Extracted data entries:
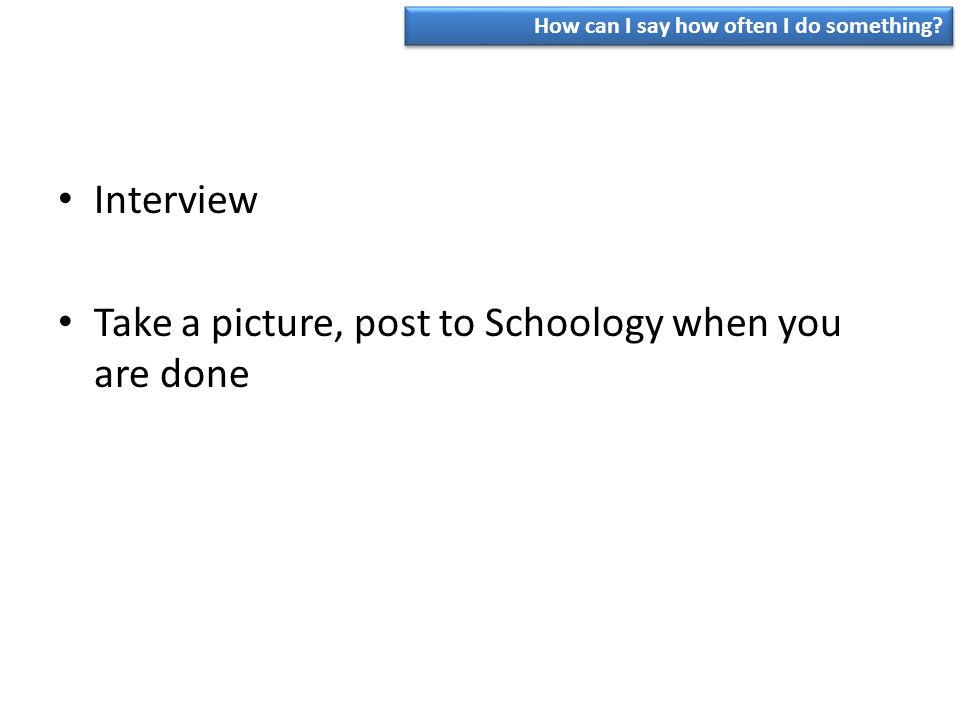Click the bullet dot before 'Interview'
The height and width of the screenshot is (720, 960).
pos(66,199)

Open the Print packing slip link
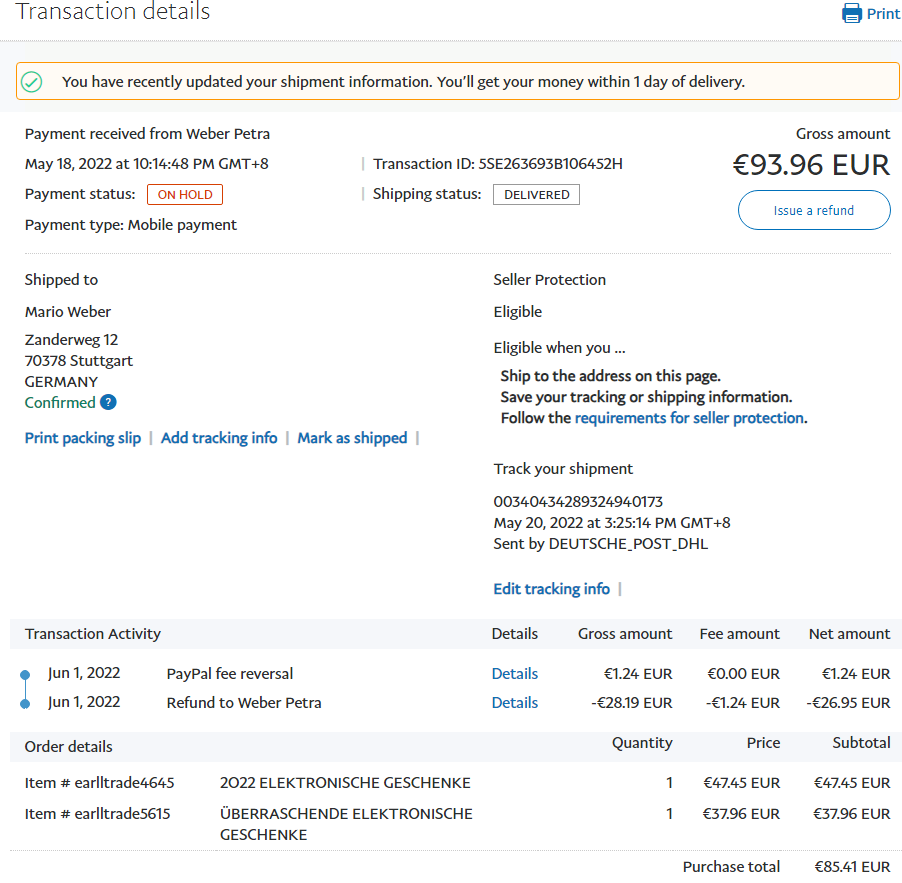(83, 438)
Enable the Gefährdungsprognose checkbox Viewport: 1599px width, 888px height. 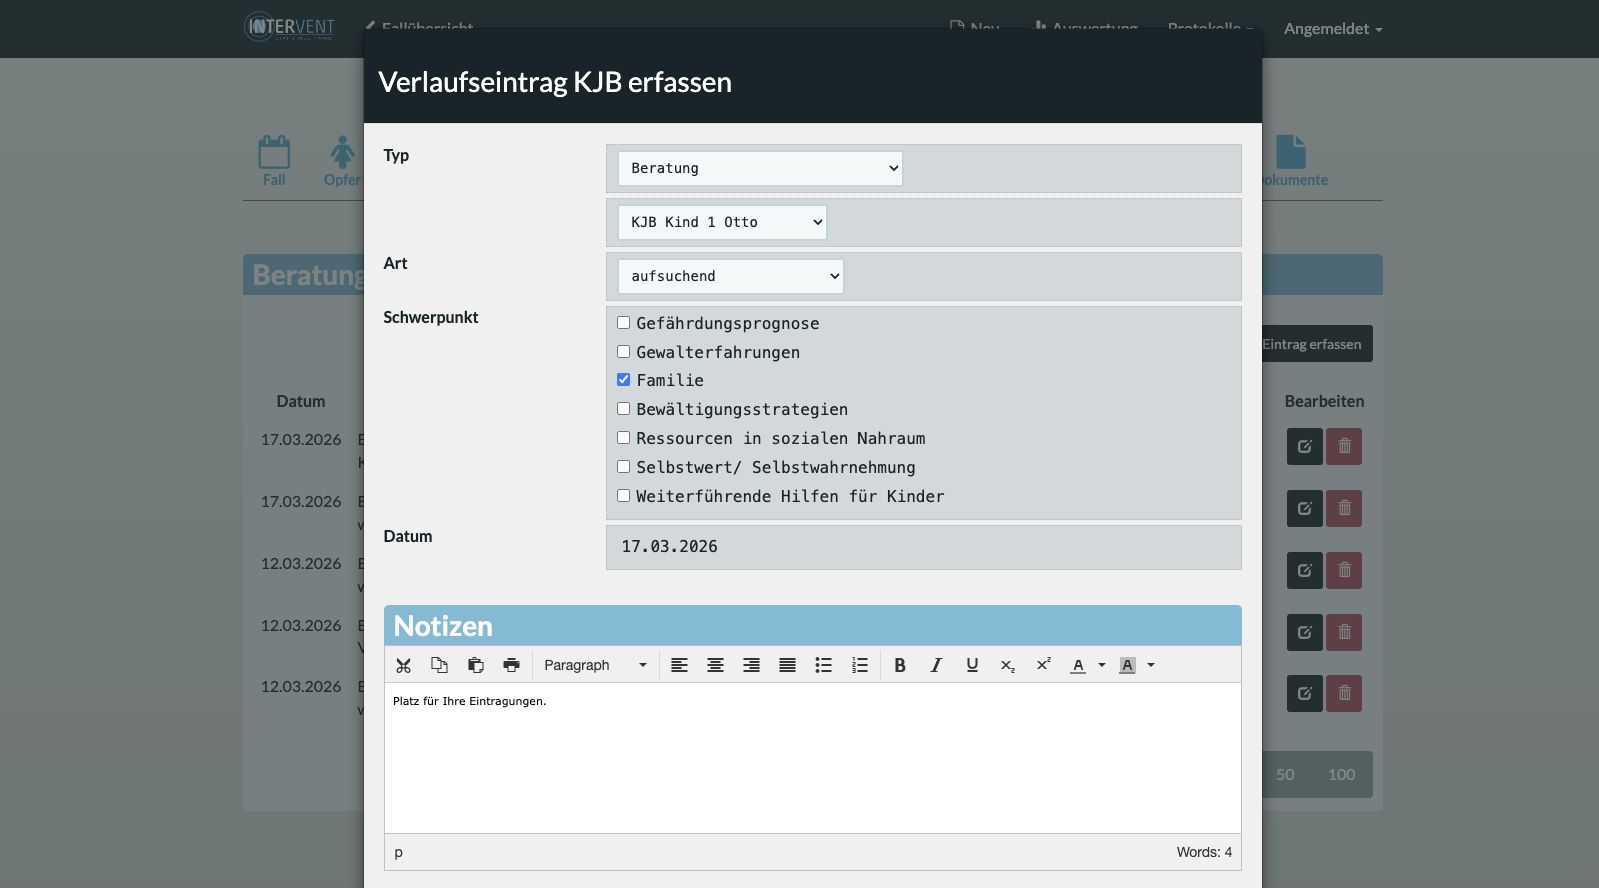pyautogui.click(x=623, y=323)
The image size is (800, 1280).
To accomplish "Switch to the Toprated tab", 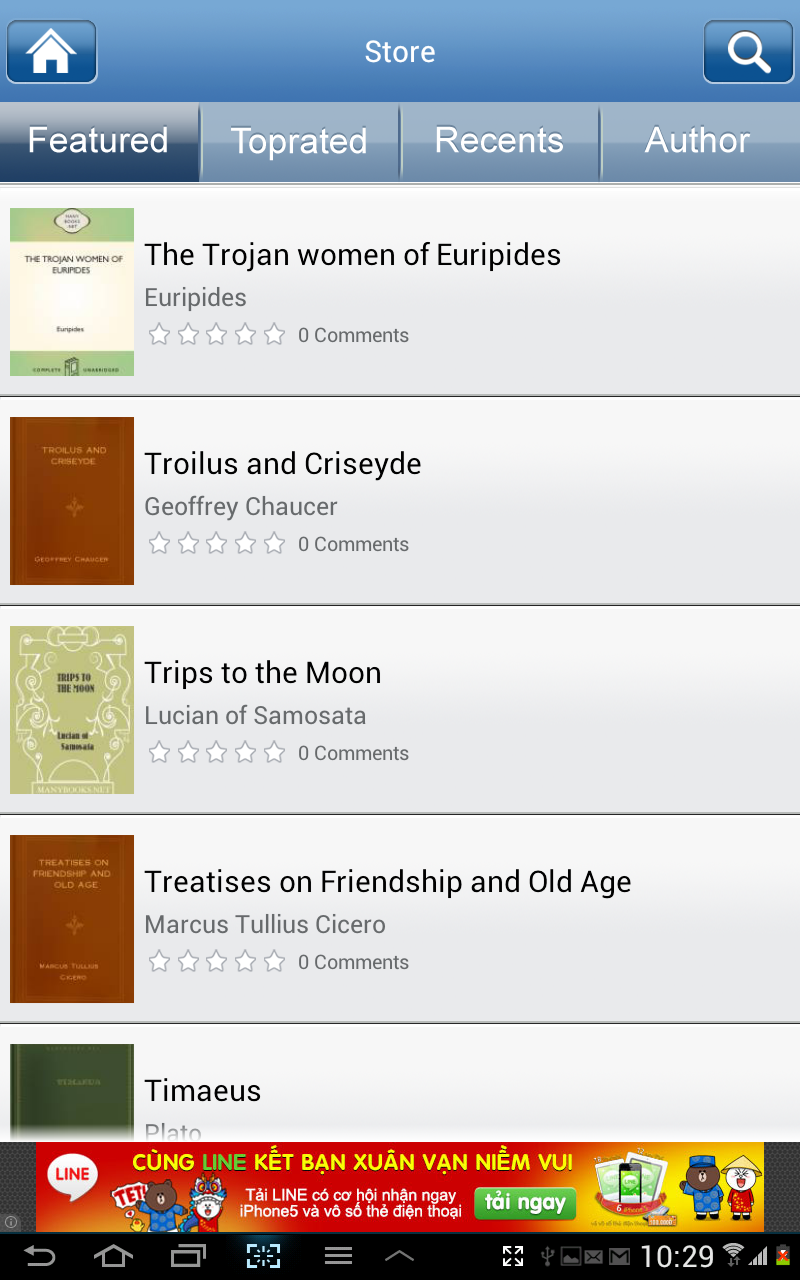I will point(299,141).
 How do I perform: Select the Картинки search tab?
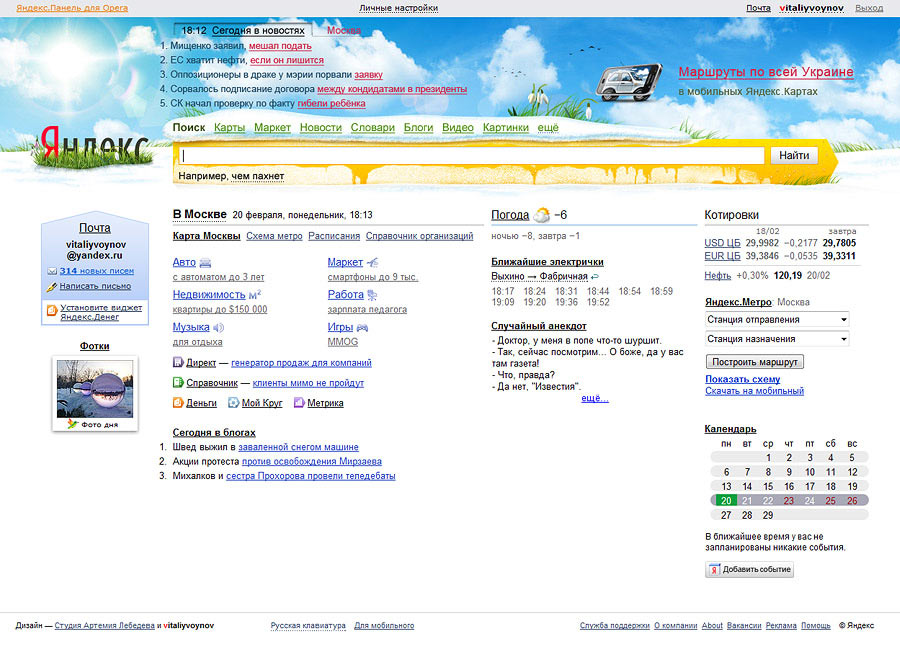tap(505, 128)
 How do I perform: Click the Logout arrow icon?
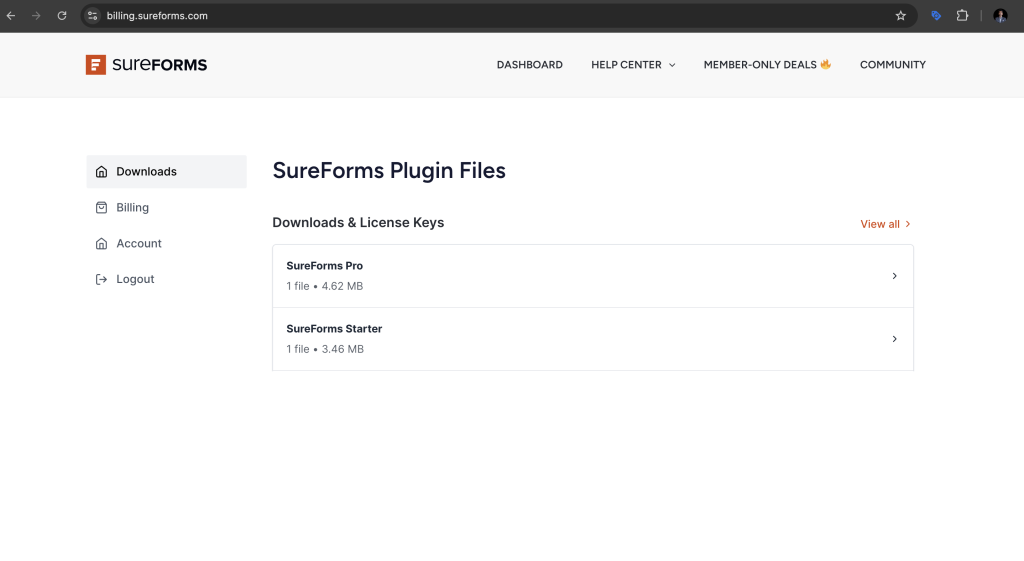[101, 280]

What to produce - Retype exactly the lines from the one containing "How do I perform: Select" through the last line of the records above, both included, and leave out any pictures.

Final answer -
 How do I perform: Select the Картинки search tab?
tap(505, 128)
 How do I perform: Click the Logout arrow icon?
[101, 280]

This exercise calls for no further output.